Further hopes for use within clinical routine have been made so far in tumor diagnostics (e.g. as an additional diagnostic tool for mammography), the optimized localization of epilepsy-causing areas of the brain or the early identification of abnormal areas of the cervix, as well as in the diagnosis of gastric emptying disorders (for example, narrowing of the stomach outlet) To localize pathologically suspicious changes within a tissue, mostly alternating currents of varying frequencies are fed in according to the approach of EIT spectroscopy (also referred to as multi-frequency EIT ( MF-EIT )).

The invention of the EIT as a medical imaging method is attributed to John G. Webster with his 1978 publication, but the first scientifically published practical implementation came later by David C. Barber and Brian H. Brown . One of the first tomograms created using EIT was published by them as early as 1983 and shows the cross-section of a human arm using absolute EIT . Since then, the absolute and functional EIT has been intensively developed - the majority of purely morphological applications using absolute EIT , however, are still at a more experimental stage. A further development of the a-EIT is the MF-EIT or electroimpedance spectroscopy (EIS), which registers tissue-typical impedance patterns at varying AC frequencies. Brian H. Brown is also heavily involved in the further development of this technology.

Aside from medical imaging, a principle similar to EIT is also used in geophysics for the representation of underground structures (electrical resistance tomography, ERT). and used in process technology for the quantitative determination of conductive liquids

Basics

As already described above, electrical impedance tomography (EIT) is based on the observation that the electrical conductivity of biological tissue differs greatly depending on its nature, which is primarily due to the different content of free ions.
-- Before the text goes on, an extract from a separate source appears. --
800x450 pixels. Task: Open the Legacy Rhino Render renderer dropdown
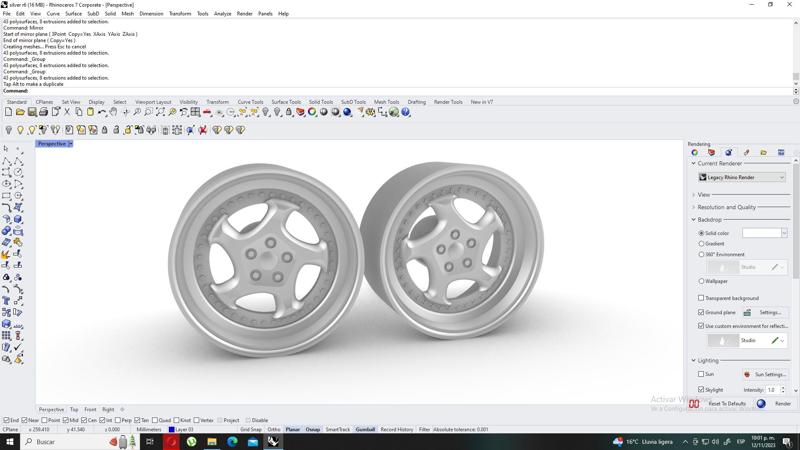click(x=742, y=177)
EIT takes advantage of this by attaching surface electrodes to a specific region of the body on the skin (e.g. using adhesive electrodes, electrode belt or conductive electrode vest) and between 2 (mostly adjacent) electrodes, higher-frequency alternating currents (10 - 100 kHz) with a low amplitude in the single-digit miliampère range. These spread out three-dimensionally in the body and are measured by the remaining electrodes, which are usually arranged in a circle around the examination plane. This process is then repeated, for example, for the closest pair of electrodes, until a complete circle analogous to a complete measuring cycle has taken place. The registered data of such a measurement cycle can be digitally processed further using relatively complex mathematical algorithms to form an image similar to a tomogram.

Figure 2: Visualization of the current flow (shown in blue) and the corresponding equipotential (shown in black) after feeding in via two measuring electrodes that are not directly adjacent using a CT of the human chest. Note the organ-dependent curved current flow according to the respective conductivity.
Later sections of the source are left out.